There is a recent paper by Leif D. Nelson, Uri Simonsohn, and Joseph P. Simmons on this topic, the abstract is this:

Journals tend to publish only statistically significant evidence, creating a scientific record that markedly overstates the size of effects. We provide a new tool that arrives at unbiased effect size estimates while fully ignoring the unpublished record. It capitalizes on the fact that the distribution of significant p-values, p-curve, is a function of the true underlying effect. Researchers armed with only the sample sizes and p-values of the published findings can fully correct for publication bias. We demonstrate the use of p-curve by reassessing the evidence for the impact of “choice overload” from the Psychology literature, and the impact of minimum wage on unemployment from the Economics literature.

When it comes to both the choice overload effect and the minimum wage, correcting for publication bias implies a lack of significance in the overall tenor of the results.  In passing I am not sure the minimum wage is the best example here, since a “no result” paper on that question seems to me entirely publishable these days and indeed for some while.

For the pointer I thank Kevin Lewis.  And Kevin Drum adds comment.

LemmusLemmus January 31, 2014 at 9:23 am

This paper -

http://onlinelibrary.wiley.com/doi/10.1111/j.1467-6419.2011.00706.x/abstract

does something similar for a large number of economic fields.
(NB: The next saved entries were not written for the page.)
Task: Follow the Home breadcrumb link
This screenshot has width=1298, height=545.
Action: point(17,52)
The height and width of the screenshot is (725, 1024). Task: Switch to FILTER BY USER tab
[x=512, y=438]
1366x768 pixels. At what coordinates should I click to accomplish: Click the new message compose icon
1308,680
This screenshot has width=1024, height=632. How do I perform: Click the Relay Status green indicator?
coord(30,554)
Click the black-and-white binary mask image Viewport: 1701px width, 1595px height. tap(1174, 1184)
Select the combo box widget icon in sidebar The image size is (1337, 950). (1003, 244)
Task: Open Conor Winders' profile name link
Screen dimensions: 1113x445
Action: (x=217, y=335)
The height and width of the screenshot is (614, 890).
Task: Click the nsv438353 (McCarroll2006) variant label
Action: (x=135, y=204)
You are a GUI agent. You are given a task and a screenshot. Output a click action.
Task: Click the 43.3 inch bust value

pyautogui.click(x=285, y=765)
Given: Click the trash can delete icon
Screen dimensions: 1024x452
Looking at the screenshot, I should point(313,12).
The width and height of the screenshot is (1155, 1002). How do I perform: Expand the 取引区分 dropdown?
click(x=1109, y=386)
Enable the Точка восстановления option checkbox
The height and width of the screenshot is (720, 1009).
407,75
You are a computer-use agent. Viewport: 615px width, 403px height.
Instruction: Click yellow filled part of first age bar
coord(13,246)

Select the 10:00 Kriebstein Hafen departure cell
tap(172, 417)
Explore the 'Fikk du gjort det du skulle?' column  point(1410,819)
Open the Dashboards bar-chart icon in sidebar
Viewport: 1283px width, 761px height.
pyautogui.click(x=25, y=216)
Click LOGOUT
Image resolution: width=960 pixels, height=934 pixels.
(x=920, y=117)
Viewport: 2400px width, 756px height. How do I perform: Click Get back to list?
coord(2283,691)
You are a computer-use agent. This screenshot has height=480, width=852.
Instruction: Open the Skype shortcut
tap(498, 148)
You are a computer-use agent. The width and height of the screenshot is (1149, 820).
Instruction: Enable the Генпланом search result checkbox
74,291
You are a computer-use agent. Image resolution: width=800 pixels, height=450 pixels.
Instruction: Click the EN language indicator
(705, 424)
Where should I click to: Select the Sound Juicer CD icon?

I uploaded the central tables here:

http://churchofrationality.blogspot.de/2013/03/which-economic-literatures-are-least.html

mulp January 31, 2014 at 9:28 am

The use of “scientific” in the context of economics is highly questionable give economics rejecting nature as a constraint. Psychology is a field that is clearly subject to the publicity bias, eg, the Milgram experiments are known for just one of the experiments instead of all of them.

On the inherent bias in economic thinking that prevents it from being a science is best described by economists rejecting entropy as a constraint on economics.

Ray Lopez January 31, 2014 at 9:29 am

The paper I think is doing the following: if it finds a bunch of papers found a result was statistically significant by the barest majority, it penalizes this paper on the grounds due to chance there must be a bunch of unpublished papers that found no statistical majority (since the significance was borderline). Pretty clever and akin to those studies that find a 50% increase in some disease if you do X, then you read further and find it’s 3 out of 10 million cases rather than 2 out of 10 million (50% increase but hardly overwhelming)

Maxim January 31, 2014 at 4:10 pm

This may even be backwards!… the real publication bias is towards papers that find something new or overturn conventional wisdom… in most cases that caused by a positive finding (eg, “GMO food causes cancer”) but in the case of the minimum wage a finding of no impact would have been more newsworthy than finding an impact (why even bother publishing that? It’s conventional wisdom.)

Steve Sailer January 31, 2014 at 4:30 pm

John List pointed out in an interview a few years ago that the very popular theory of Stereotype Threat appears to be largely due to publication bias. Nobody wants to hear that you couldn’t replicate Stereotype Threat, as List, Levitt, and Fryar couldn’t, so only the studies that come up with a politically correct finding get published.

OneEyedMan January 31, 2014 at 9:07 pm

Having accurate p values is predicated on having the right standard errors. Using the right one often implies that your p values shrink. I suspect very significant p values are often a symptom of the wrong errors so that I doubt it is possible to fully correct for publication bias with sample sizes and p values alone.

Relatedly, there is a tendency for p values to pool toward .05 from both directions. From the high side, this is largely a result of focusing on subpopulation treatment effects. This also means that better studies more likely to be true need not have stronger p values.

Finally, p values are just the probability of false positive under no effect. But as Andrew Gelman points out, this is rarely the reasonable counterfactual. We ran the experiment in many cases because theory and related experiments suggest their should be an effect. The question is often instead about effect magnitudes. In which case large p values don’t tell you much about the likelihood of proper effect measurement. That is in part a criticism of classical hypothesis testing and not just this approach.